Please find my replies inline tagged as [GF].

Regards,

Giuseppe


From: bmwg <bmwg-bounces@ietf.org> On Behalf Of Boris Khasanov
Sent: Wednesday, October 19, 2022 4:34 PM
To: bmwg@ietf.org
Subject: [bmwg] Review for draft-vfv-bmwg-srmpls-bench-meth

Hi all,
Sorry for delay with the review which I promised at IETF-114 too. But better late than never.

I think that it is a right approach to mention that this draft is a complement to the RFC 5695 which have detailed methodology. More comments are below.

1) Item "2. SR-MPLS forwarding" has the following statement:

"SR policy may be installed by PCEP [RFC8664], BGP [I-D.ietf-idr-segment-routing-te-policy], or via manual configuration on the router.  PCEP signaling can be the case of a controller-based deployment.  For all these reasons, SR Policies scale better than traditional TE mechanisms."

I would like to propose a slightly different version: "SR policy may be installed by PCEP [RFC8664], BGP [I-D.ietf-idr-segment-routing-te-policy], or via manual configuration on the router. PCEP  and BGP signaling  of SR Policies can be the case of a controller-based deployment. "

[GF]: Agree with this change. We will apply it to the next revision.

Obviously controller can communicate with a router for sending  SR Policy via both ways: PCEP and BGP SR Policy SAFI. Also  I think that a scalability topic for TE requires some more arguments for comparison and should be skipped  since this is out of scope of the draft. Also t SR Policy benchmarking methodology does require a separate draft, IMO.

[GF]: Yes, it is not necessary to mention TE scalability.

2) item 3.2
"It is RECOMMENDED that at least one routing protocol (OSPF or ISIS or BGP) should be used for the construction of the simplest stack of 1 SID."
I understand that this was made similarly to the corresponding statement of RFC 5695. But  in current environment I would change RECOMMENDED to SHOULD. I seriously doubt that anyone nowadays/future will test SR performance without IGP.
3)  3.3.  Frame Formats and Sizes
"RECOMMENDED frame sizes are the following:

   *  Ethernet Minimal: 64+n*4..."
I would add "where n =  #labels (SID Depth)"

[GF]: It makes sense to replace RECOMMENDED with SHOULD. It is also better to clarify that n =  number of labels (SID Depth)

4) 3.5.  Trial Duration
Wouldn't be better just use some static number for trial duration here?  RFC 5695 in the section 4.1.7 says: "

the test portion of each trial SHOULD be... no less than 200 seconds when a dynamic routing protocol..."
Why can't we say similarly like " Duration of each test trial SHOULD be not less than 250 seconds..."?
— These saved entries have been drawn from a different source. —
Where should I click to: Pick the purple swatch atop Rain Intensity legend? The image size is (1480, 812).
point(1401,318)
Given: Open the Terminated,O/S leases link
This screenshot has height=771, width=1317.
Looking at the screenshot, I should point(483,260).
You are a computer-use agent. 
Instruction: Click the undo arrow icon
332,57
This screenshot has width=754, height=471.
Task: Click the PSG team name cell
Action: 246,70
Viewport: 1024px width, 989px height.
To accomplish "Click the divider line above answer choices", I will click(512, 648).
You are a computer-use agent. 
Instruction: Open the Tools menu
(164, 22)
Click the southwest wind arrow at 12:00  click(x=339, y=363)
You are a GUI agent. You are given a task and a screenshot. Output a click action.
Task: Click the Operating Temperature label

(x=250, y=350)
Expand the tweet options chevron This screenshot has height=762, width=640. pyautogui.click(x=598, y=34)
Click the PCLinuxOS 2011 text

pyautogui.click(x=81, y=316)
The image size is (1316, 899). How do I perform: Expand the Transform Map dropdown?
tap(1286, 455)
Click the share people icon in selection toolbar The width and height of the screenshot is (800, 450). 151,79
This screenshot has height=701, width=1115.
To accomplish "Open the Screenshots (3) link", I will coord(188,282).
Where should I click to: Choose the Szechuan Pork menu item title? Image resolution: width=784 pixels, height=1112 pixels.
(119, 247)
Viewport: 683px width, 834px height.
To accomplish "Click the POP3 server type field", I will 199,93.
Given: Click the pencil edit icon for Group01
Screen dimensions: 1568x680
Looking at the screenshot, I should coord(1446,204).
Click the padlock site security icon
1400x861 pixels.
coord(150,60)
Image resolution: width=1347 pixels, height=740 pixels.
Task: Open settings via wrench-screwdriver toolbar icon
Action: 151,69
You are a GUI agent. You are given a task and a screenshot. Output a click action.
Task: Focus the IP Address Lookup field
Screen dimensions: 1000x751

[GF]: I agree that it can be suggested the use of a static number for trial duration and 250 seconds is a reasonable value based on default timers. But we would also specify that a test may also adapt to the real setup and select a different value if default configuration has been changed.



5)

5.1.1.  Throughput for SR-MPLS PUSH,

5.1.2.  Throughput for SR-MPLS NEXT,

5.1.3.  Throughput for SR-MPLS CONTINUE
etc.
I would add some more details for each test, like : " As in Section 6 of RFC 5695  the traffic is

 sent from test tool Tx  port(s) to the DUT at a constant load for a fixed-time interval, and is received from the DUT on test tool Rx port(s).

If any frame loss is detected, then a new iteration is needed where the offered load is decreased and the sender will transmit

again.  An iterative search algorithm MUST be used to determine the maximum offered frame rate with a zero frame loss (No-Drop Rate - NDR).

Each iteration should involve varying the offered load of the traffic, while keeping the other parameters (test duration, number

of ports, number of addresses, frame size, etc.) constant, until the maximum rate at which none of the offered frames are dropped

is determined."
To make very short description of methodology, because currently it requires from the reader to go and read whole RFC 5695 and jump back and forth.

[GF]: Yes, we can add a short description of the methodology for each test similarly to RFC 5695.

6) Item 5.6 Reset
I doubt that referal to the same section of RFC 5695 (6.5) is really helpful here, because RFC 5695 does not have enough details for reset operations. Instead I think that change RFC 6201 from OPTIONAL to SHOULD is needed. Also we need to explicitly clarify which label operations (PUSH, NEXT, CONT. or all of them ) have to be tested  with Reset.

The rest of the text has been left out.